Yale Himalaya Initiative

environment | livelihood | culture

Aims and Scopes

Sustainability of Landscapes in Anthropocenic Trans-Himalayas
Yunnan Minzu University, Kunming, Yunnan, June 13–17, 2017


Yale Himalaya Initiative
Yale School of Forestry & Environmental Studies
Center for Trans-Himalayan Studies, Yunnan Minzu University, Kunming

Aims and Scopes

The Yale-YMU summer school is a five-day master class – an interdisciplinary environment dedicated for students and young scholars to work with leading specialists in trans-Himalayan studies on latest developments of conceptual ideas, theoretical approaches, and research methodologies. In this program, the “trans-Himalayas” is a multi-faceted conceptual-geographical idea that signifies the geological contiguity and the interconnectedness of ecological systems and human societies in the Central Himalayas, the highlands of Southeast Asia and Southwest China, and the extended Tibetan plateau. This emphasis on the multidimensional connectivity of human societies and geo-ecological systems in the region is meant for participants to engage dialogues and debates with historical-ethnographically specific arguments, current theoretical trends, and shifting conceptual paradigms of trans-Himalayan studies concerning habitats, livelihoods, and human-earth relations in the twenty-first century.

The theme of the master class this year is the changing landscapes and evolving experiential understandings of sustainability in the current geological epoch scientifically recognized as the Anthropocene manifested both as human induced geological alterations and as a range of profound changes in ecological, livelihood, and affective arenas of humankind. The diverse trans-Himalayan habitats, nations, ethno-linguistic communities are an integral part of worldwide public and scholarly discourses on the environmental health of the earth and the wellbeing of human societies living in the Anthropocene. Set in the framework of environmental humanities, this designated theme is the primary conduit connecting our participants with the latest theoretical literature on the Anthropocene and interdisciplinary responses from sciences and humanities, and with the existing case studies of anthropogenic impacts and human agentive responses in the trans-Himalayan regions. Participants’ guided immersion in this transdisciplinary body of literature and the interactive lectures delivered by the invited specialists and peer presenters are planned for critical inquiries into the complex meanings of sustainability in the senses of both modern industrial and indigenous sustenance economies. Since the advocacy of the “sustainable development” in UN’s The Brundtland Report three decades ago, the global environment has actually deteriorated while development in the industrial sense is sustained. In this global context, the master class encourages participants to take the opportunity to explore innovative sustainable modes of living and production that are symbioses of traditional environmental knowledge and modern technologies.

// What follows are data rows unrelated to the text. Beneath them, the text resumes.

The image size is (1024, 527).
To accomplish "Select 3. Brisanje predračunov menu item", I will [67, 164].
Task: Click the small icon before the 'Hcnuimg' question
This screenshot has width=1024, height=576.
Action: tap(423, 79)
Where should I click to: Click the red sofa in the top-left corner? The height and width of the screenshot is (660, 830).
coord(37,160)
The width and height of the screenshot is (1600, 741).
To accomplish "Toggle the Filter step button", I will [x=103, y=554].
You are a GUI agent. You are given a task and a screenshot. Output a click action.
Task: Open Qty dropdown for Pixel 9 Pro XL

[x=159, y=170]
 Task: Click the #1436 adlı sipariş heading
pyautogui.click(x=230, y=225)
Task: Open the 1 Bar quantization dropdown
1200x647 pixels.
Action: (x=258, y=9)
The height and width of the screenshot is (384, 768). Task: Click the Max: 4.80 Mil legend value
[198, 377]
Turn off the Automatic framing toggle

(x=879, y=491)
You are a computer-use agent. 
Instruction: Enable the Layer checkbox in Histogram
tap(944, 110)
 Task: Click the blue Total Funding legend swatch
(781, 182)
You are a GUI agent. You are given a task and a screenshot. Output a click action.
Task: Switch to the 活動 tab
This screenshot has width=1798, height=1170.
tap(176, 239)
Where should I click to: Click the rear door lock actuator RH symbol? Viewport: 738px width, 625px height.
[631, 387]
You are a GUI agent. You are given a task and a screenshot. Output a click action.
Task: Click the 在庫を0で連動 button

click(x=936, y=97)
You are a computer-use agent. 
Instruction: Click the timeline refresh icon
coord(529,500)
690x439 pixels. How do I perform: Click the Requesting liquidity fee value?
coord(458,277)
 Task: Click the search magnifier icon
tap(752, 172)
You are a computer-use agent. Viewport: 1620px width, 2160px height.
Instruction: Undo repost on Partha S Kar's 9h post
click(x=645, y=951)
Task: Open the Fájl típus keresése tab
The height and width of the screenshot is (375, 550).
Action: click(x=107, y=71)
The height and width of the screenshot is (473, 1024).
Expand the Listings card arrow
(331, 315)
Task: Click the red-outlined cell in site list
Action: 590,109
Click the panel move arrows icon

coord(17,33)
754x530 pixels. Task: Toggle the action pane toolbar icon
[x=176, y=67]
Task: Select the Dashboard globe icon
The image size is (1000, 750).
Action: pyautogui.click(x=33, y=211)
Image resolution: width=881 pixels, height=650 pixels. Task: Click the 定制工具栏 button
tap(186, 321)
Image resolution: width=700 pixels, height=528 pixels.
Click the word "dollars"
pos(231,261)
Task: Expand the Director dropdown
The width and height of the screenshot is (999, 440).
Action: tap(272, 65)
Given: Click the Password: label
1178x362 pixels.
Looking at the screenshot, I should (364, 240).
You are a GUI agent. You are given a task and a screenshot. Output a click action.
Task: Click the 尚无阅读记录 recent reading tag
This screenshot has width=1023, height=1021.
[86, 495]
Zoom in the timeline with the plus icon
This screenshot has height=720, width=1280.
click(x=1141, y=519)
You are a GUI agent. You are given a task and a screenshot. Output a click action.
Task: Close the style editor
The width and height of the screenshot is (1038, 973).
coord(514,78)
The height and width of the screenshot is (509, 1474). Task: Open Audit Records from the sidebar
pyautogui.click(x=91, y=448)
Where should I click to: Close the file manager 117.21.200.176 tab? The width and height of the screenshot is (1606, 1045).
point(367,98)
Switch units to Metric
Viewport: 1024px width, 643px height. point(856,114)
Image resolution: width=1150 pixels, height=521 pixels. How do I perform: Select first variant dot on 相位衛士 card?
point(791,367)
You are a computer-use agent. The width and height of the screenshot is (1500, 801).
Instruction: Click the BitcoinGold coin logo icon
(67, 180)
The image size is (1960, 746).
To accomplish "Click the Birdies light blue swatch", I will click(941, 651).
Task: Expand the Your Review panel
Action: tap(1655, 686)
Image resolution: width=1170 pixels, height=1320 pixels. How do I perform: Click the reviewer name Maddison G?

Framed in environmental humanities as an interdisciplinary trend in the broadest sense, the lectures, discussions, and documentary film viewing of the master class are clustered under five themes entitled:

(1) The Anthropocene in environmental humanities
(2) Multi-specied landscapes in the trans-Himalayas
(3) Sustainability vision I – dominant modes of development
(4) Sustainability vision II – traditional knowledge
(5) Transboundary governance of natural-cultural landscapes

A reader will be compiled with relevant journal articles and book chapters as required and/or optional reading assignments. In addition to lectures and discussions, participants will also benefit from viewing films and videotaped lectures archived at Yale School of Forestry and Environmental Studies and Yale Himalaya Initiative.

A number of the selected contents of the lectures will be translated from English to Chinese and published as Trans-Himalayan Study Reader, Vol. III: Sustainability of Landscapes in the Anthropocene (tentative title) serving as a textbook or a reference volume for graduate students, scholars and specialists in Chinese language readerships. The translation volumes of Yale-YMU Summer School in previous years are forthcoming from Academy Press (学苑出版社) respectively entitled Trans-Himalayan Study Reader, Vol.I: Zomia, Frontier and Transregionality《环喜马拉雅区域研究编译文集一:佐米亚、边疆性、跨界性》,Trans-Himalayan Study Reader, Vol.II: Environment, Livelihood and Culture《环喜马拉雅区域研究编译文集二:环境、生境、文化》. We encourage students and young scholars from different nations and ethnic backgrounds to participate and partner in this ongoing translation-publishing project.

Schedules, June 13–17, 2017

Daily hours, 9:00 – 16:00

July 12 – arrival and registration

July 13 – The Anthropocene in environmental humanities

July 14 – Multi-specied landscapes in the trans-Himalayas

July 15 – Sustainability vision I – dominant modes of development

July 16 – Sustainability vision II – traditional knowledge

July 17 –Transboundary governance of natural-cultural landscapes 
             (The master class ends at 16:00).